▶ _REQUIREMENT_:
Beginning with the line that holds "You are a computer-use agent.", copy each line through the end of the material below, exactly and with no pictures.

##### DATA FOR REVIEW

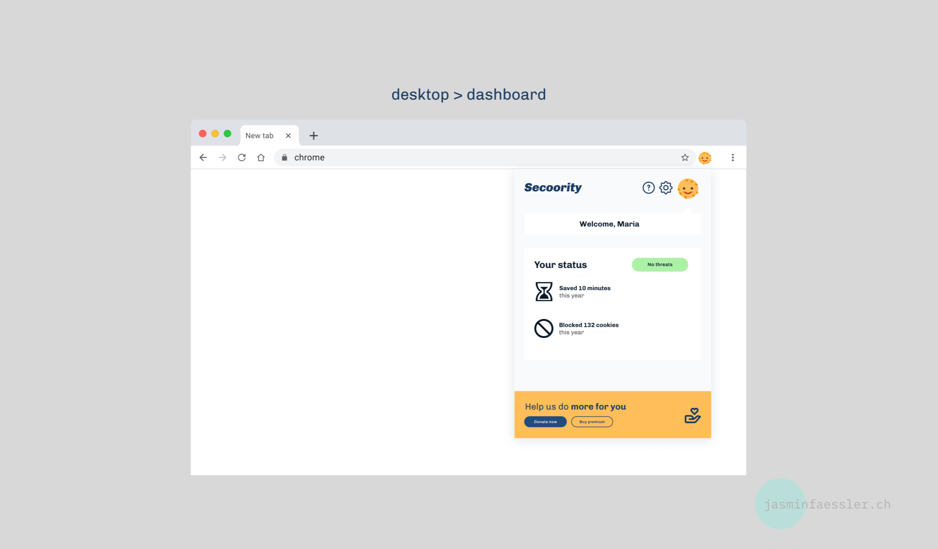Click the Buy premium button
Viewport: 938px width, 549px height.
coord(592,422)
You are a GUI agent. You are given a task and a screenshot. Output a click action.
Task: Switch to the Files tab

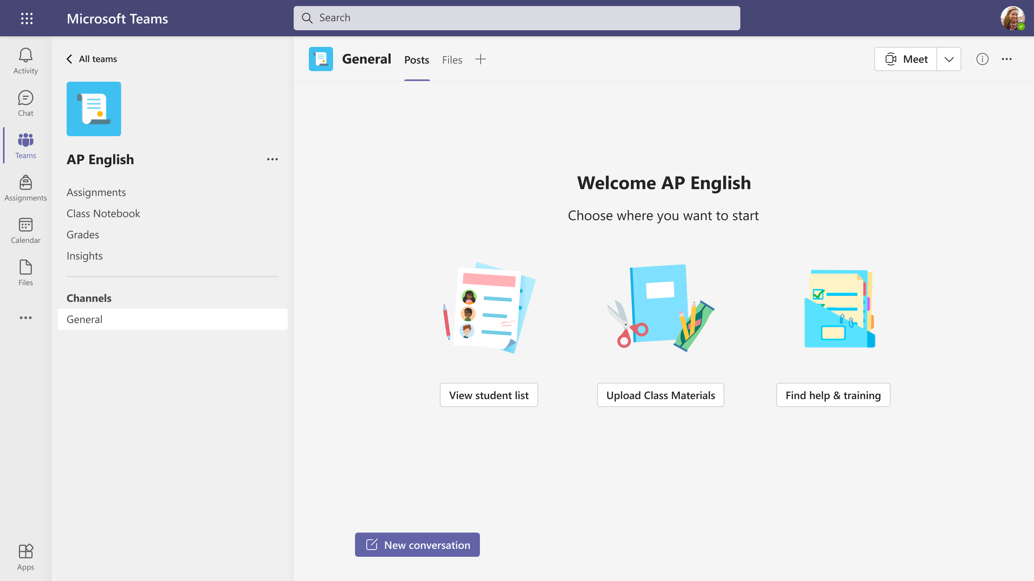452,60
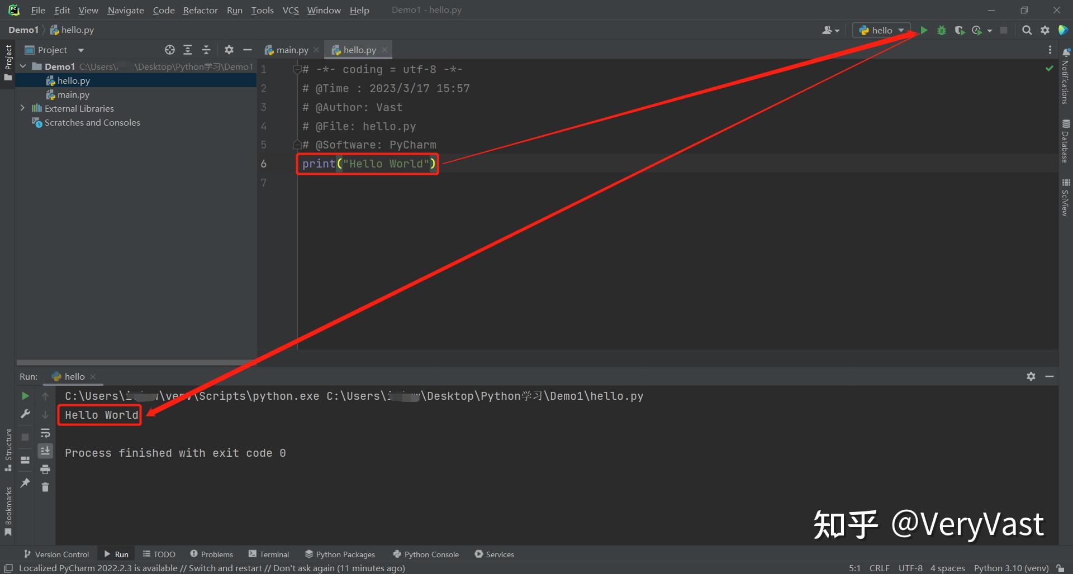
Task: Clear the run console with the trash icon
Action: click(45, 487)
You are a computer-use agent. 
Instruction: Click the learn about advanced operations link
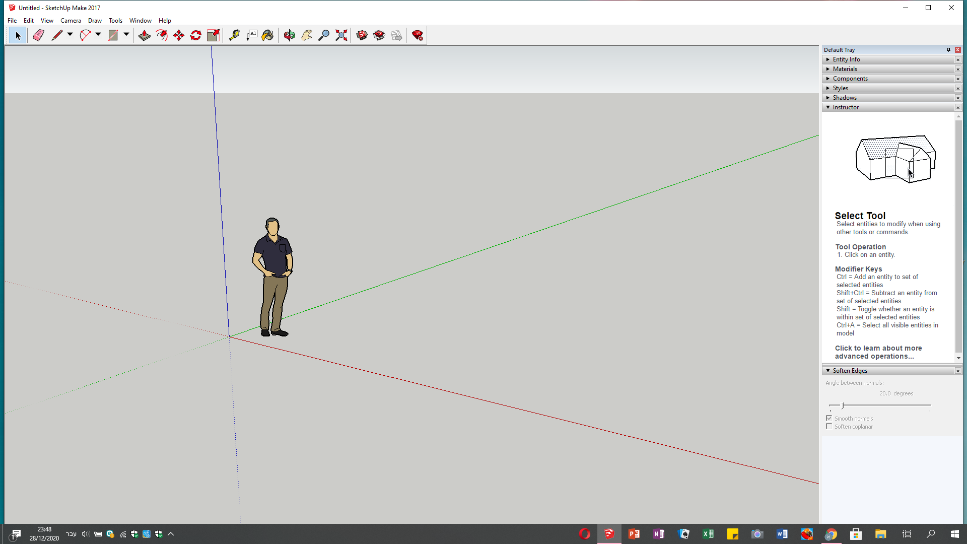coord(878,352)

##########

▶ _SOLUTION_:
You are a computer-use agent. 
Instruction: Click the learn about advanced operations link
coord(878,352)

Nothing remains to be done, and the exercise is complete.